Wednesday, September 9, 2009

The S Files, episode 4

Rachel Ray's Bacon, Spinach, and Cream Potatoes

· 3 pounds Idaho potatoes, peeled and sliced

· Salt

· Extra-virgin olive oil

· 4 strips center cut bacon, chopped

· 1 medium onion, quartered and thinly sliced

· 1 cup cream

· 2 boxes frozen chopped spinach, defrosted and wrung out in a kitchen towel (or fresh and steamed, drained)

· Salt and pepper

· 1/4 teaspoon freshly grated nutmeg


Peel, cube, and boil potatoes (about 15 minutes). While they are boiling, put olive oil in a pan, then add bacon. Brown bacon, then add onions and cook until they are soft.
Drain potatoes. Add bacon and onions (with oil) and begin to mash. Add spinach and mash. Add cream, mash. Season with salt and pepper.

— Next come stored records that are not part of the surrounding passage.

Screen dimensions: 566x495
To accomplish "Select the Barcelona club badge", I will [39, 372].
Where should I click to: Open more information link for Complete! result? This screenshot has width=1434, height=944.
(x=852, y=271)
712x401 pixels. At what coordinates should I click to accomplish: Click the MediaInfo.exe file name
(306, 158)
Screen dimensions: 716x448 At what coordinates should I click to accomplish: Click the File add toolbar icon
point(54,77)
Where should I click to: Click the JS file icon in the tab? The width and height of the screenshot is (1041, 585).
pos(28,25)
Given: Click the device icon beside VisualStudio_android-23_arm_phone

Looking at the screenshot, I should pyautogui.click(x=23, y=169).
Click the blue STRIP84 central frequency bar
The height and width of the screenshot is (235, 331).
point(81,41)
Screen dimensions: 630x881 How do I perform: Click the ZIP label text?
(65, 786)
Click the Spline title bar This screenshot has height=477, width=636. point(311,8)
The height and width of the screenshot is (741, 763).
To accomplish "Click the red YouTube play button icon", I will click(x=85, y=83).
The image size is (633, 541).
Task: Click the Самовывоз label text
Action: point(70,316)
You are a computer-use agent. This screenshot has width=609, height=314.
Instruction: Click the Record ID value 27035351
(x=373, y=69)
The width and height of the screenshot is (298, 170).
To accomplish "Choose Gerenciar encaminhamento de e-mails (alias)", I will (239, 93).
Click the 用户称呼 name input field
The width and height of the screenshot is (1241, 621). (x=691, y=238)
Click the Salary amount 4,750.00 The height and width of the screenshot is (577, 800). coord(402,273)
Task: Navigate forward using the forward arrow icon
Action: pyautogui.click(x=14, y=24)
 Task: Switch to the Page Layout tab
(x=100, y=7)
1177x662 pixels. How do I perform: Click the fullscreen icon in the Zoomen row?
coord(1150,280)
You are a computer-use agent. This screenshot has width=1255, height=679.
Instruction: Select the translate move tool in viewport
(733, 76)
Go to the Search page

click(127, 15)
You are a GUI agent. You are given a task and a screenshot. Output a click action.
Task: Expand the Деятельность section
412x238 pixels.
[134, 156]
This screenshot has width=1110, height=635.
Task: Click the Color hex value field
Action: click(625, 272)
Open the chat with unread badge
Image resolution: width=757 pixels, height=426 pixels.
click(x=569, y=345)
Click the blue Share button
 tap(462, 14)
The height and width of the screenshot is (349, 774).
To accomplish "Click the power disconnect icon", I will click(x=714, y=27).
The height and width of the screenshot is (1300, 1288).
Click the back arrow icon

I served this for Sunday dinner with chicken that was marinated and grilled according to the following recipe:

· 4 shallots, quartered ( A carry-over ingredient from the salad!)

· 1 large onion, cut into large dice

· 3 garlic cloves, roughly chopped

· 1 bunch cilantro, leaves picked

· 1 bunch parsley, leaves picked

· 6 bay leaves

· 12 black peppercorns (or just a bunch of ground black pepper)

· 1 tablespoon dry oregano

· 1 cup white vinegar

· 1 cup salad oil

· Salt


Whirl everything in a food processor, then pour it over your chicken breasts. Grill 4 minutes on each side (for small chicken breasts) or until no longer pink in center.